While public transit can make it easier for people to get from point A to point B, it can be inaccessible for people living with a disability or who are impoverished – exactly the demographic that needs public transportation the most. In this article, we will discuss various ways to improve public transportation systems by ensuring they are accessible to everyone. This includes discussing the infrastructure of buses and agencies, the quality of public transit services, the cost per trip, and more.
Low-Income Ridership Fees
In many urban areas, low-income or homeless individuals rely on public transportation to move around their local area. This is because they do not have access to personal vehicles or other modes of transport like Uber. Despite the lower costs associated with public transportation, many still struggle to pay the fee of their ride.
Stephen Farber and Jeff Allen, two geographers from the University of Toronto, call this “transport poor”. According to Farber, transport poor is “a mix of disadvantages: socioeconomic status (low income, ill health, being a recent immigrant or elderly) and a lack of access to transportation (being unable to afford a car, or reach destinations easily by transit, for example).”
According to Farber and Allen’s research, when an individual is transport poor, the rest of their lives are impacted. They have limited access to goods and services, the ability to find and keep a job, access to government services, and more. Because of the limited access to these resources, the vicious cycle continues and it becomes virtually impossible for someone to escape poverty.
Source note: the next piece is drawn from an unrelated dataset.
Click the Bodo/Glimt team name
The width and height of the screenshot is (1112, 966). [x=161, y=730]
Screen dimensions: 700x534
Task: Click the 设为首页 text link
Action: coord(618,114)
Because access to public transportation is critical for low-income and homeless individuals’ mobility access to goods and services, and ability to escape poverty, it is important that they receive help to cover the cost of public transportation.
Several cities in Ontario have put in place an affordable transit pass system for low-income riders. Brampton/Mississauga, Guelph, Hamilton, Halton, Ottawa, London and more have offered discounts for their public transit passes as long as an individual can prove that their income is below a specified amount determined in association with the number of people in their family. For example, in Brampton/Mississauga, a family of one needs to prove that they make $22,133 per year or less to be eligible for the program whereas a family of four needs to prove that their income is $44,266 or less to qualify. This can be beneficial for families who may have a higher income but more dependents to support.
The affordable transit pass system may help reduce the costs associated with the transit system for low-income individuals, but the cost is still much too high for many people experiencing homelessness. Many cities and public transportation services are currently seeking to make improvements for homeless people in their communities whether this is free rides on the bus or a pay-what-you-can system.
Overall, it is important to make public transport inclusive through discounted rides and affordable passes for low-income and homeless individuals. This will help them manage the cost associated with their mobility and may help them improve their socio-economic status.
Accessible Public Transport Vehicles
The physical infrastructure of public transportation vehicles (i.e., buses, trains, subways) and stops can be a difficult challenge for anyone with a disability. Just try to imagine it:
You need to get to the grocery store but it’s too far away from your home and pushing your wheelchair there will be exhausting. The only option you have is to take public transportation. A subway is a good option but the route you need to take to get to the tracks is difficult for your chair, so you choose to take the bus instead. After you arrive at the bus stop and wait, the bus you need pulls up. In order to get on, the vehicle needs to align with the sidewalk of the city streets. The bus will start lowering itself to make it easier for you to get on, but this happens at a slow speed. The bus takes up extra road space, backing up traffic, blocking the bike lane, and delaying other city buses. After you have gotten on, you need to hope that no other riders are in the designated space for wheelchairs. If the area is free, you put the breaks on your wheelchair, possibly strap it in, and hope it doesn’t come loose as your bus switches lanes in the congested city traffic.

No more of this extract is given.